= Beginning of Section =

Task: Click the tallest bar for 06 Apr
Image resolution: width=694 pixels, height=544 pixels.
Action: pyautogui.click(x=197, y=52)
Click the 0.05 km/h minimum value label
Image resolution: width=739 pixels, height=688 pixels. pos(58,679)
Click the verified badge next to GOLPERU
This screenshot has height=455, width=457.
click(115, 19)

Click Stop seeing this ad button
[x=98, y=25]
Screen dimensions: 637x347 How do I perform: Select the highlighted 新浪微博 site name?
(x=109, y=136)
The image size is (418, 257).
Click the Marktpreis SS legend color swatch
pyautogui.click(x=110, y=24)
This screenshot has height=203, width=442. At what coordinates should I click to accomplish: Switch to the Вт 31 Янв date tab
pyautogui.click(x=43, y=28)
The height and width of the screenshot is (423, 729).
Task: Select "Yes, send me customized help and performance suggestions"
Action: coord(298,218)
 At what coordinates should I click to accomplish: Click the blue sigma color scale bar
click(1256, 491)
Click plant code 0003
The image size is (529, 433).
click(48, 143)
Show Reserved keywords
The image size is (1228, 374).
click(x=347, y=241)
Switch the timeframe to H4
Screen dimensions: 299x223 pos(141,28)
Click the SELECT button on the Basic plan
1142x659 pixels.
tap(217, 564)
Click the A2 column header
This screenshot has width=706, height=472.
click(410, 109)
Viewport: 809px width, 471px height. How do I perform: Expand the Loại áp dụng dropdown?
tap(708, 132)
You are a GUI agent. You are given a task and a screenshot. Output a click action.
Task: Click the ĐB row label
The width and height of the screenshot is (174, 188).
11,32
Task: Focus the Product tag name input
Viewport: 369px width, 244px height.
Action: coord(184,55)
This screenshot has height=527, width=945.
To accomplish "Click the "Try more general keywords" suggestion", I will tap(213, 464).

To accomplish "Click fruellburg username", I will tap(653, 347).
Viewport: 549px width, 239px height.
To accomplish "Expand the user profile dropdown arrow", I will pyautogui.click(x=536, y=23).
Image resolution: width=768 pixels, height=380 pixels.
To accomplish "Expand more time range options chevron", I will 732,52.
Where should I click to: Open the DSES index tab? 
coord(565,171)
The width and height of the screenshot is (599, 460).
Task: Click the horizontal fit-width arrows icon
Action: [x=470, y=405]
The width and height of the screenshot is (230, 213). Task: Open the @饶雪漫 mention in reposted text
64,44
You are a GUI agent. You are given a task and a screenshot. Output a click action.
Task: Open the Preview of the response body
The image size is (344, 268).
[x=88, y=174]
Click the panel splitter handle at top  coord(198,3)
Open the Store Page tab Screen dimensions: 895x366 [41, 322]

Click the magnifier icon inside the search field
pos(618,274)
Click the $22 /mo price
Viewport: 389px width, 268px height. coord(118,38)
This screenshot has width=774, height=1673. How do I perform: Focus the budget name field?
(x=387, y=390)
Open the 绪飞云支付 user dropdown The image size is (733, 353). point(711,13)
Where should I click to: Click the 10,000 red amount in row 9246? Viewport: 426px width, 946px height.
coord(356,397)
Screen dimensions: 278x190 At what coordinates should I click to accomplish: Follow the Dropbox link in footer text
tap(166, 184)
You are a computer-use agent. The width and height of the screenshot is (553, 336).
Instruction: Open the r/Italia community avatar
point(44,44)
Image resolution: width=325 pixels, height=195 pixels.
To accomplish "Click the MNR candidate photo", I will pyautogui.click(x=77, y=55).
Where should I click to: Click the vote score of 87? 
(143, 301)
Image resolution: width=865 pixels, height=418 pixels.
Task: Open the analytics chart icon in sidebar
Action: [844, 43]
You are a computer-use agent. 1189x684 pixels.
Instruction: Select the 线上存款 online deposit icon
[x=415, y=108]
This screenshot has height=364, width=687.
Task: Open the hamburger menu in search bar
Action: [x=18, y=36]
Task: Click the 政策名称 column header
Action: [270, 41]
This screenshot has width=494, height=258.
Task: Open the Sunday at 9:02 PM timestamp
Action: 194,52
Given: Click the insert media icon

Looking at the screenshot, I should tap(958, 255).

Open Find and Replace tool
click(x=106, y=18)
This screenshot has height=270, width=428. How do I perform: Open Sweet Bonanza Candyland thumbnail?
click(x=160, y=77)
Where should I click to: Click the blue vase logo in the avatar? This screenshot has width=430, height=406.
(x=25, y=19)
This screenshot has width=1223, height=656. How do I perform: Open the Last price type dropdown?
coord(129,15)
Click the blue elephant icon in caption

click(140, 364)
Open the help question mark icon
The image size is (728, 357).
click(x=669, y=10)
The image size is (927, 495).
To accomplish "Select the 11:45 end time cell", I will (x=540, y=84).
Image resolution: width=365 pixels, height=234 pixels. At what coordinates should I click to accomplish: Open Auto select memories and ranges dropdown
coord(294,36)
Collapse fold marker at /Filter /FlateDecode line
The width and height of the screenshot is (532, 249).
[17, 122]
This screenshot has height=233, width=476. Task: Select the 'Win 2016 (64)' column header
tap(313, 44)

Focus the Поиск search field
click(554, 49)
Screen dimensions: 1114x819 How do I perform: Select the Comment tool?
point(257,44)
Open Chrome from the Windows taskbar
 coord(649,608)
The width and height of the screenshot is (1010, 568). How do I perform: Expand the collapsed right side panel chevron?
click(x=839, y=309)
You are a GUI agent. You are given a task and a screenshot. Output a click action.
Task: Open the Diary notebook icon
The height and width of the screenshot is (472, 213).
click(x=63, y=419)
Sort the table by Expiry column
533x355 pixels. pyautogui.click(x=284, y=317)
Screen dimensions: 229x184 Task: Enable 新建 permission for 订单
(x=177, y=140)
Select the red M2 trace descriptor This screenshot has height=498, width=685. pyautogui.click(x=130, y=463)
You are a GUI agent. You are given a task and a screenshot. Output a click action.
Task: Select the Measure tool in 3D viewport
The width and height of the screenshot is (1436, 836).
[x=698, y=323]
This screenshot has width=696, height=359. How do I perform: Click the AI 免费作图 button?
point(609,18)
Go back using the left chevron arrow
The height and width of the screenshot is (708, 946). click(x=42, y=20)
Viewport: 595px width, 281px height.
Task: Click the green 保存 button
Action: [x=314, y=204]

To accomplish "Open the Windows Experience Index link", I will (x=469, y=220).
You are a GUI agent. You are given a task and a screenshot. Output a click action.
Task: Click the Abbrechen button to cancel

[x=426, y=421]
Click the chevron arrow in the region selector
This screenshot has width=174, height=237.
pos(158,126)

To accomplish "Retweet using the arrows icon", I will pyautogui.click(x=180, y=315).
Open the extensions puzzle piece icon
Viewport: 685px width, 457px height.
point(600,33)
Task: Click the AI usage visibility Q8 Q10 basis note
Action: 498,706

= End of Section =

## Action item
Look back at the entries above. Retype the line with "This screenshot has height=455, width=457.", the line with "The image size is (418, 257).", and all lines in between.

## Response to the exercise
This screenshot has height=455, width=457.
click(115, 19)

Click Stop seeing this ad button
[x=98, y=25]
Screen dimensions: 637x347 How do I perform: Select the highlighted 新浪微博 site name?
(x=109, y=136)
The image size is (418, 257).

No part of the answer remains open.